Ok, so lets split the conversation into fine art versus generic commercial art and design we see everywhere.

Because as I see it, this is how the future is splitting out. This goes back to the blacksmith producing unique items. People still buy things like to this day and pay a healthy sum of money for it. But this is not the economy either, the vast majority of consumption is items that are mass produced with as little human interaction as possible. I don't see it in any way controversial that large chunks of this market will be automated away.

And example of this is in game asset design. There is a still a lot of manual human work here, but the workflows are being highly automated by 'smart' tools. I can promise you that my friend in this industry don't want to color in 50 bajillion pieces in an armor set. The tools for transfering things like style across multiple pieces massively reduce the workload. And as time goes on I expect we'll see these tools affect other areas of art. Another good example is music. A single artist can produce and distribute their own digital music easily. Entire portions of the music can be handed off to tools to put in things like drums and such.
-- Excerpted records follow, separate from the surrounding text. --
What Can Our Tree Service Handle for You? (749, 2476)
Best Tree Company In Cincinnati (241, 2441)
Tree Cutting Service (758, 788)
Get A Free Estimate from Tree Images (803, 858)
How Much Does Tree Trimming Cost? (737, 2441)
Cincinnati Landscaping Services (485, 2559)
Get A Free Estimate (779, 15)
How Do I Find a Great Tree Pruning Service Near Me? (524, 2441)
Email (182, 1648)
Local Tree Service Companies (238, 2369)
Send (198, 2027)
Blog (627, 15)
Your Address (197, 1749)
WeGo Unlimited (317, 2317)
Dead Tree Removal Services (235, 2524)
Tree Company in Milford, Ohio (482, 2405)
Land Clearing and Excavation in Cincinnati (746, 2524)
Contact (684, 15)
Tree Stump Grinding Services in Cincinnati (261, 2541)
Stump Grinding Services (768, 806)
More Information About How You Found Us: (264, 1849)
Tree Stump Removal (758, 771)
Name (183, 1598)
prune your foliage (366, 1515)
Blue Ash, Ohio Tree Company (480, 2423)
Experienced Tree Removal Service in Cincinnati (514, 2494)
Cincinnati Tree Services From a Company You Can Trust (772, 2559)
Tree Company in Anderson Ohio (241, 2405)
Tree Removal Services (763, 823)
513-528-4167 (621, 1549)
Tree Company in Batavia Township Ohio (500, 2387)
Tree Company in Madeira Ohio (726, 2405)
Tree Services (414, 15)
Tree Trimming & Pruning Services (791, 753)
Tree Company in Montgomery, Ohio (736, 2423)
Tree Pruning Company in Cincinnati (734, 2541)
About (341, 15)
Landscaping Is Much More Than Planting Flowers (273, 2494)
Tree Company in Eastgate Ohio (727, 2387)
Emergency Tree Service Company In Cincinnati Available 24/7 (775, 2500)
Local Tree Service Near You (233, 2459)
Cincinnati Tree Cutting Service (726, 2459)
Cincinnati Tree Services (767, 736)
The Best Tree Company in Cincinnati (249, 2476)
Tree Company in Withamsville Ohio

Now when you're playing a game, or in the elevator listening to whatever's being piped out of the speaker, do you think about or care about if it's made by a human or not? It won't stop you from buying a human painted mural for your wall. You'll still listen to your favorite human artist. But expect huge swathes of the ambient art/design/possibly music around you to be automated in one form or another.


This doesn't make sense to me as a response. I think it surely goes without saying the models are good for things like game asset design, or ambient music, I say exactly that in a sibling comment. (although the ambient music one is a little silly to me personally. Brian Eno already invented procedures and ideas for generative ambient works without a single GPU like 50 years ago. Not to mention Terry Riley, John Cage, Steve Reich. Consider also the algorithmic nature of classical Indonesian gamelan music. Would be an accomplishment if anything from a statistical model could match the beautiful, simple, almost dumb elegance of such works. It feels like such overkill. But I digress..).

The article which I'm responding to seems to me to be about not being demoralized as an artist in the face of advances in AI, presumably to artists who aren't just trying to get a commission check for some elevator music, but care about what they are making, hence the possibility of being demoralized. And my point is that they don't need to worry, and that it only seems this way right now because of enthusiasm for the idea of AI art itself, not any one work.

In a way by, intentionally or not, eliding this crucial context, you are helping me prove my point! We cant separate the value/worth/goodness of an AI work without reaching outside it to talk about what it means, its reference to a coming future, its bare ability to be "human like", or even just matching the spec, as it were.

People are just so caught up in justifying this stuff right now, they don't have even the ability to consider it in itself. This is all I'm saying.

I think if you read what I'm saying you could agree with me without giving up any of your commitments here, just dont be quick to jump on something that seems wrong without 1. giving charity in what the other is saying, 2. understanding the context in which it is said, in this case the article I was responding to.